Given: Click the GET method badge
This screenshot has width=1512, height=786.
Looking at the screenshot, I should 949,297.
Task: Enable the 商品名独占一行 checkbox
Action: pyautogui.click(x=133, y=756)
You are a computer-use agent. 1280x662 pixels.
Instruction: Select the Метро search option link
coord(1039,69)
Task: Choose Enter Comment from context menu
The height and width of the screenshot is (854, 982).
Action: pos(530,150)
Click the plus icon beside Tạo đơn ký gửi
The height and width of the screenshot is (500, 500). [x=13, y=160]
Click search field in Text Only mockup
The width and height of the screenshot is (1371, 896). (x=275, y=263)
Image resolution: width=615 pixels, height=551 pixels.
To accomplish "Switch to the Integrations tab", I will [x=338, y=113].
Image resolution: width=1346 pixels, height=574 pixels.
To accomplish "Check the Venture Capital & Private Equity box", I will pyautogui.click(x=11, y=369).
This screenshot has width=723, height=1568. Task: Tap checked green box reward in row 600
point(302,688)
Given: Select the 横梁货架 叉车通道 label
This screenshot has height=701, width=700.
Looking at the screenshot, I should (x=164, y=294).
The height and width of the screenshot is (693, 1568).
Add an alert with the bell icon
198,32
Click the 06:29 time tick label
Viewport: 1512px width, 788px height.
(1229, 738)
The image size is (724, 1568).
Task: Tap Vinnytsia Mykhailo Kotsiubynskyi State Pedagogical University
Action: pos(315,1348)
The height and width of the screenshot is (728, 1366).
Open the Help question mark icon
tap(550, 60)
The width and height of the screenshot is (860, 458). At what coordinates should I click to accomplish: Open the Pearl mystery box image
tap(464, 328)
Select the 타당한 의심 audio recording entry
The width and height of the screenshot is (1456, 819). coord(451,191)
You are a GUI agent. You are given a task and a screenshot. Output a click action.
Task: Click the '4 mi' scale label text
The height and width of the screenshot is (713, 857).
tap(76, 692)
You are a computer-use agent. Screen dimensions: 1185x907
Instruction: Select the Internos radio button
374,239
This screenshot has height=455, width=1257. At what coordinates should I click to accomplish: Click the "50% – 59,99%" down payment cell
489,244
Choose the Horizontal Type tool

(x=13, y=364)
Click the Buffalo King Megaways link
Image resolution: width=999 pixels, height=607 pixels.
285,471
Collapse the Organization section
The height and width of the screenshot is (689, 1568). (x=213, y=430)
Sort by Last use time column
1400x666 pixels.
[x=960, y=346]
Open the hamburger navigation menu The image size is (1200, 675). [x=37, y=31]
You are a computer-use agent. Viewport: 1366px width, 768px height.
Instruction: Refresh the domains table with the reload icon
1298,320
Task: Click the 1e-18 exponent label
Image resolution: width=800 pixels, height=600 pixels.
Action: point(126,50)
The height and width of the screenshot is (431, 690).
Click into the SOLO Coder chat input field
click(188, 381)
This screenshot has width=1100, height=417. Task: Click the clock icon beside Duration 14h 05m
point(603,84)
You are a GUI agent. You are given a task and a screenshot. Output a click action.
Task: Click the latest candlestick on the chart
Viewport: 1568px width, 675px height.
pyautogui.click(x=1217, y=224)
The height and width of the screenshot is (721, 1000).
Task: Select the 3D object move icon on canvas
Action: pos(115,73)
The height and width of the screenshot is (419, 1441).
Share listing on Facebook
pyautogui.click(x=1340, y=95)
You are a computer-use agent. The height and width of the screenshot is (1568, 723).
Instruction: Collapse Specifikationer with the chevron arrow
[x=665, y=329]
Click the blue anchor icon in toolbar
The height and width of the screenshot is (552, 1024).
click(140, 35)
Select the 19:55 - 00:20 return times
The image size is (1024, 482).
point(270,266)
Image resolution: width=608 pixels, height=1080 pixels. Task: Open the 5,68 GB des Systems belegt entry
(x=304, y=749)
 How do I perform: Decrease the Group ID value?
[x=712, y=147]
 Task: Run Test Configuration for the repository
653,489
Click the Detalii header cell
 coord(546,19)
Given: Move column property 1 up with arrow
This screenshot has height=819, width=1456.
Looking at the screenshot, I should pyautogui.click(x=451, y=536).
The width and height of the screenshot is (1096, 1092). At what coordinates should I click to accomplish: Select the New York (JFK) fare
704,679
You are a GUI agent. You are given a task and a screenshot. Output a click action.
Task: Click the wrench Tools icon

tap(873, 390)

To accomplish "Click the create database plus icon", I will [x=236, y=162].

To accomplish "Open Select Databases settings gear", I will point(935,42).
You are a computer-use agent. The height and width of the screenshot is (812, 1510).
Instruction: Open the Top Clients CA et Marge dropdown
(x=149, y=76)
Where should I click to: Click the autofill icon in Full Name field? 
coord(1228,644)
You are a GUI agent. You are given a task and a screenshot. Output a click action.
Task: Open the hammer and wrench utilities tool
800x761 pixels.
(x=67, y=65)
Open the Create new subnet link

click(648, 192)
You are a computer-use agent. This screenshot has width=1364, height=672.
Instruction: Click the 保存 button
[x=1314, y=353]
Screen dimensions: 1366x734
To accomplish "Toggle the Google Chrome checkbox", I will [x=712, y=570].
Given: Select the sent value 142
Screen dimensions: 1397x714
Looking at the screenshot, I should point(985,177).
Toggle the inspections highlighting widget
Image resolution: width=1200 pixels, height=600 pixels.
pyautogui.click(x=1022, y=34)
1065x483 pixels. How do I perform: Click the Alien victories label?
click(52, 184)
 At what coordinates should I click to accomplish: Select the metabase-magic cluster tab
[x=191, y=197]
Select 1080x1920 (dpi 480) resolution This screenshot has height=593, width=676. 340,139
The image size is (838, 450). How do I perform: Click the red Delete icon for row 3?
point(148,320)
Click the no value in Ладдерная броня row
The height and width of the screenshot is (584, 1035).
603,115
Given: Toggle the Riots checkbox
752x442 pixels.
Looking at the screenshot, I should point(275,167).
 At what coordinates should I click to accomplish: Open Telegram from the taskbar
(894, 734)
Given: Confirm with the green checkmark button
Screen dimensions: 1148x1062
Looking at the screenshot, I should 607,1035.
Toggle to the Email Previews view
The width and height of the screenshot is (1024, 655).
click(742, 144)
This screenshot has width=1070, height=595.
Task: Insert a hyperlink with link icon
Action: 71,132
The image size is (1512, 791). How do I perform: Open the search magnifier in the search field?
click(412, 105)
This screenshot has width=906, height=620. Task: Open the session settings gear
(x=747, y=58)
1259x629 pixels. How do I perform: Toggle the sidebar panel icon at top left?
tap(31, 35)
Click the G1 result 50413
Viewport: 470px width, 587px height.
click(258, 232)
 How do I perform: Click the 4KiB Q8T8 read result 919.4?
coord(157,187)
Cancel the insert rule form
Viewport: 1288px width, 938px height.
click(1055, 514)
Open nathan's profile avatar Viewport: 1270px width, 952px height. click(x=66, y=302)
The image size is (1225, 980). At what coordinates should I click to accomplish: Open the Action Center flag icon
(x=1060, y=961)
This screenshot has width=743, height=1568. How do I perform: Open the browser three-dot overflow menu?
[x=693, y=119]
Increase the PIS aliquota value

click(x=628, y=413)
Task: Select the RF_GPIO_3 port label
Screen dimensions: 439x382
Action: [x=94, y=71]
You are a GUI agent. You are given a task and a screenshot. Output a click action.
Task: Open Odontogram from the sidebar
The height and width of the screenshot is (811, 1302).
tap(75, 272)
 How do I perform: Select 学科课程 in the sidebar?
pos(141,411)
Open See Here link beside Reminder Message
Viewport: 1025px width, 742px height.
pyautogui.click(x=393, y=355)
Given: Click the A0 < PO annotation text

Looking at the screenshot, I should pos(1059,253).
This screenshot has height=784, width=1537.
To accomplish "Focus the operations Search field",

□ □ □ □

*Written request*
Reproduce all of the material with "Directive" substituted for every occurrence of "Instruction", leaving the rest unchanged.

*Answer to the problem*
Given: Click the GET method badge
This screenshot has width=1512, height=786.
Looking at the screenshot, I should 949,297.
Task: Enable the 商品名独占一行 checkbox
Action: pyautogui.click(x=133, y=756)
You are a computer-use agent. 1280x662 pixels.
Directive: Select the Метро search option link
coord(1039,69)
Task: Choose Enter Comment from context menu
The height and width of the screenshot is (854, 982).
Action: pos(530,150)
Click the plus icon beside Tạo đơn ký gửi
The height and width of the screenshot is (500, 500). [x=13, y=160]
Click search field in Text Only mockup
The width and height of the screenshot is (1371, 896). (x=275, y=263)
Image resolution: width=615 pixels, height=551 pixels.
To accomplish "Switch to the Integrations tab", I will [x=338, y=113].
Image resolution: width=1346 pixels, height=574 pixels.
To accomplish "Check the Venture Capital & Private Equity box", I will pyautogui.click(x=11, y=369).
This screenshot has width=723, height=1568. Task: Tap checked green box reward in row 600
point(302,688)
Given: Select the 横梁货架 叉车通道 label
This screenshot has height=701, width=700.
Looking at the screenshot, I should (x=164, y=294).
The height and width of the screenshot is (693, 1568).
Add an alert with the bell icon
198,32
Click the 06:29 time tick label
Viewport: 1512px width, 788px height.
(1229, 738)
The image size is (724, 1568).
Task: Tap Vinnytsia Mykhailo Kotsiubynskyi State Pedagogical University
Action: pos(315,1348)
The height and width of the screenshot is (728, 1366).
Open the Help question mark icon
tap(550, 60)
The width and height of the screenshot is (860, 458). At what coordinates should I click to accomplish: Open the Pearl mystery box image
tap(464, 328)
Select the 타당한 의심 audio recording entry
The width and height of the screenshot is (1456, 819). coord(451,191)
You are a GUI agent. You are given a task and a screenshot. Output a click action.
Task: Click the '4 mi' scale label text
The height and width of the screenshot is (713, 857).
tap(76, 692)
You are a computer-use agent. Screen dimensions: 1185x907
Directive: Select the Internos radio button
374,239
This screenshot has height=455, width=1257. At what coordinates should I click to accomplish: Click the "50% – 59,99%" down payment cell
489,244
Choose the Horizontal Type tool

(x=13, y=364)
Click the Buffalo King Megaways link
Image resolution: width=999 pixels, height=607 pixels.
285,471
Collapse the Organization section
The height and width of the screenshot is (689, 1568). (x=213, y=430)
Sort by Last use time column
1400x666 pixels.
[x=960, y=346]
Open the hamburger navigation menu The image size is (1200, 675). [x=37, y=31]
You are a computer-use agent. Viewport: 1366px width, 768px height.
Directive: Refresh the domains table with the reload icon
1298,320
Task: Click the 1e-18 exponent label
Image resolution: width=800 pixels, height=600 pixels.
Action: point(126,50)
The height and width of the screenshot is (431, 690).
Click into the SOLO Coder chat input field
click(188, 381)
This screenshot has width=1100, height=417. Task: Click the clock icon beside Duration 14h 05m
point(603,84)
You are a GUI agent. You are given a task and a screenshot. Output a click action.
Task: Click the latest candlestick on the chart
Viewport: 1568px width, 675px height.
pyautogui.click(x=1217, y=224)
The height and width of the screenshot is (721, 1000).
Task: Select the 3D object move icon on canvas
Action: pos(115,73)
The height and width of the screenshot is (419, 1441).
Share listing on Facebook
pyautogui.click(x=1340, y=95)
You are a computer-use agent. The height and width of the screenshot is (1568, 723).
Directive: Collapse Specifikationer with the chevron arrow
[x=665, y=329]
Click the blue anchor icon in toolbar
The height and width of the screenshot is (552, 1024).
click(140, 35)
Select the 19:55 - 00:20 return times
The image size is (1024, 482).
point(270,266)
Image resolution: width=608 pixels, height=1080 pixels. Task: Open the 5,68 GB des Systems belegt entry
(x=304, y=749)
 How do I perform: Decrease the Group ID value?
[x=712, y=147]
 Task: Run Test Configuration for the repository
653,489
Click the Detalii header cell
 coord(546,19)
Given: Move column property 1 up with arrow
This screenshot has height=819, width=1456.
Looking at the screenshot, I should pyautogui.click(x=451, y=536).
The width and height of the screenshot is (1096, 1092). At what coordinates should I click to accomplish: Select the New York (JFK) fare
704,679
You are a GUI agent. You are given a task and a screenshot. Output a click action.
Task: Click the wrench Tools icon

tap(873, 390)

To accomplish "Click the create database plus icon", I will [x=236, y=162].

To accomplish "Open Select Databases settings gear", I will point(935,42).
You are a computer-use agent. The height and width of the screenshot is (812, 1510).
Directive: Open the Top Clients CA et Marge dropdown
(x=149, y=76)
Where should I click to: Click the autofill icon in Full Name field? 
coord(1228,644)
You are a GUI agent. You are given a task and a screenshot. Output a click action.
Task: Open the hammer and wrench utilities tool
800x761 pixels.
(x=67, y=65)
Open the Create new subnet link

click(648, 192)
You are a computer-use agent. This screenshot has width=1364, height=672.
Directive: Click the 保存 button
[x=1314, y=353]
Screen dimensions: 1366x734
To accomplish "Toggle the Google Chrome checkbox", I will [x=712, y=570].
Given: Select the sent value 142
Screen dimensions: 1397x714
Looking at the screenshot, I should point(985,177).
Toggle the inspections highlighting widget
Image resolution: width=1200 pixels, height=600 pixels.
pyautogui.click(x=1022, y=34)
1065x483 pixels. How do I perform: Click the Alien victories label?
click(52, 184)
 At what coordinates should I click to accomplish: Select the metabase-magic cluster tab
[x=191, y=197]
Select 1080x1920 (dpi 480) resolution This screenshot has height=593, width=676. 340,139
The image size is (838, 450). How do I perform: Click the red Delete icon for row 3?
point(148,320)
Click the no value in Ладдерная броня row
The height and width of the screenshot is (584, 1035).
603,115
Given: Toggle the Riots checkbox
752x442 pixels.
Looking at the screenshot, I should point(275,167).
 At what coordinates should I click to accomplish: Open Telegram from the taskbar
(894, 734)
Given: Confirm with the green checkmark button
Screen dimensions: 1148x1062
Looking at the screenshot, I should 607,1035.
Toggle to the Email Previews view
The width and height of the screenshot is (1024, 655).
click(742, 144)
This screenshot has width=1070, height=595.
Task: Insert a hyperlink with link icon
Action: 71,132
The image size is (1512, 791). How do I perform: Open the search magnifier in the search field?
click(412, 105)
This screenshot has width=906, height=620. Task: Open the session settings gear
(x=747, y=58)
1259x629 pixels. How do I perform: Toggle the sidebar panel icon at top left?
tap(31, 35)
Click the G1 result 50413
Viewport: 470px width, 587px height.
click(258, 232)
 How do I perform: Click the 4KiB Q8T8 read result 919.4?
coord(157,187)
Cancel the insert rule form
Viewport: 1288px width, 938px height.
click(1055, 514)
Open nathan's profile avatar Viewport: 1270px width, 952px height. click(x=66, y=302)
The image size is (1225, 980). At what coordinates should I click to accomplish: Open the Action Center flag icon
(x=1060, y=961)
This screenshot has width=743, height=1568. How do I perform: Open the browser three-dot overflow menu?
[x=693, y=119]
Increase the PIS aliquota value

click(x=628, y=413)
Task: Select the RF_GPIO_3 port label
Screen dimensions: 439x382
Action: [x=94, y=71]
You are a GUI agent. You are given a task and a screenshot. Output a click action.
Task: Open Odontogram from the sidebar
The height and width of the screenshot is (811, 1302).
tap(75, 272)
 How do I perform: Select 学科课程 in the sidebar?
pos(141,411)
Open See Here link beside Reminder Message
Viewport: 1025px width, 742px height.
pyautogui.click(x=393, y=355)
Given: Click the A0 < PO annotation text

Looking at the screenshot, I should pos(1059,253).
This screenshot has height=784, width=1537.
To accomplish "Focus the operations Search field",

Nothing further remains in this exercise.